A: It may not be as focused as you'd like. I'll give you two. One that is human and one that is not. The one that is not human is the visual impact that a school of fish or a flock of birds has. You sit and you watch a flock of birds fly. They produce these incredibly ornate, never repeating motions in the air. To our eyes they look incredibly coordinated. I mean think of the work you would have to do to humans to behave with such coordinated action. The fact is there is no coordinating bird. There is no drum major bird that directs them. Instead what you have are individual birds with very simple programming. This programming says don't hit your neighbor, don't hit an obstacle, and fly in a certain range. Not too close and not too far from the birds around you. Out of those simple rules used by hundreds of birds you get incredibly complicated and never repeatable behavior. That is so hard for us to comprehend based on our education. Those simple rules, used by thousands of individuals, produce a system that does incredibly complex, complicated and unpredictable behavior. That is a great example of a complex adaptive system.
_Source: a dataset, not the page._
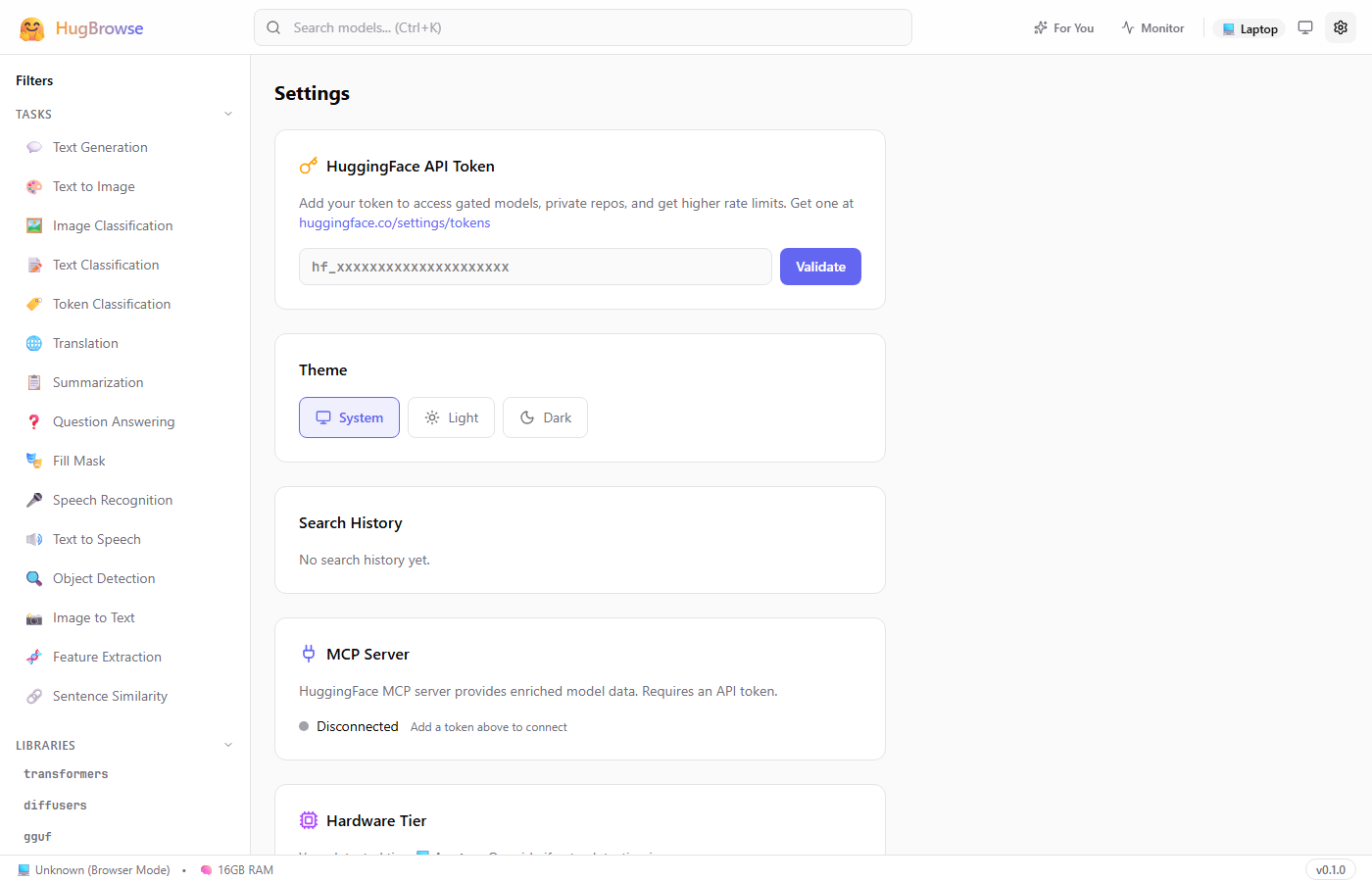
Task: Select the Object Detection task filter
Action: (x=103, y=578)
On the other side, lets look at the cell phone phenomenon. The people who introduce the first cell phone, never in their wildest dreams predicted that there would be cameras and the web. The web didn't even exist when they started with cell phones, and that is an example of the fact that you can have a small change in the cell phone. The people who envisioned it saw it as a limited substitute for hard-wired, land-line phone. What has happened is as tens of thousands, millions of people have taken that and adjusted their own lives around it. Cell phone technology has taken on a life that no one could have possibly predicted.
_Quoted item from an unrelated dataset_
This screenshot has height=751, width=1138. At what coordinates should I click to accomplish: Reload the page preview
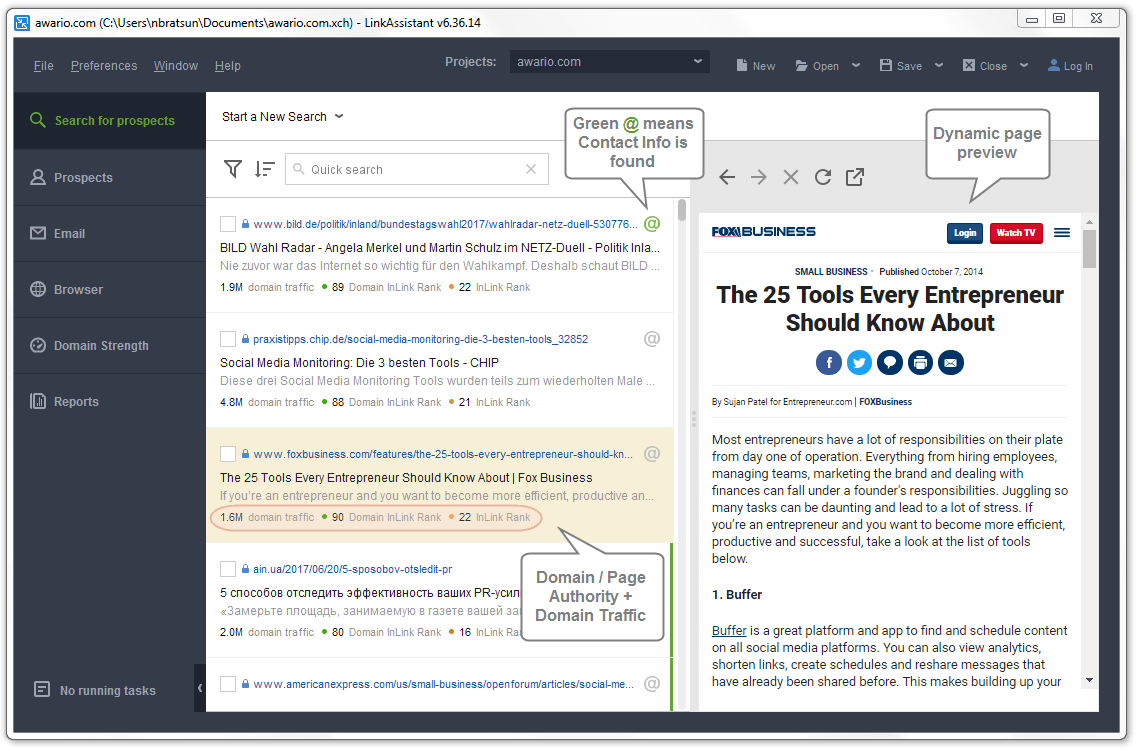point(823,177)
The other characteristic of these kinds of systems is that you get responses that can be explosively huge that no one could have possibly predicted. Those are two examples of how these systems work. The exciting thing for us, as dispute resolvers, is that we are a third party that enters a complicated system that might have millions of disputants. How in the world can a few people impact an outcome of millions? The truth is, in these kinds of systems small inputs can create or stimulate huge changes. That is something we should celebrate and leave open. Now, not all small changes or small inputs create large outputs, but some can. The exciting thing is that this is the nature of these systems that a few people can make a huge difference beyond their small numbers.
Q: The butterfly effect?
A: Give up the hope of predicting it. If you want to use the butterfly effect you have to know that the notion is we don't know which flap of the wings of which butterfly might create the hurricane. What we should do is release hundreds, thousands, tens of thousands of butterflies and see what happens. As dispute resolvers, we shouldn't worry about what the one intervention is that will make a difference. We should try hundreds of smallish sorts of things that are thought out and we hope have a chance of having a positive impact. We are not looking for the one small intervention that will work, we want to have a lot of interventions that we hope might work and then we will see what happens.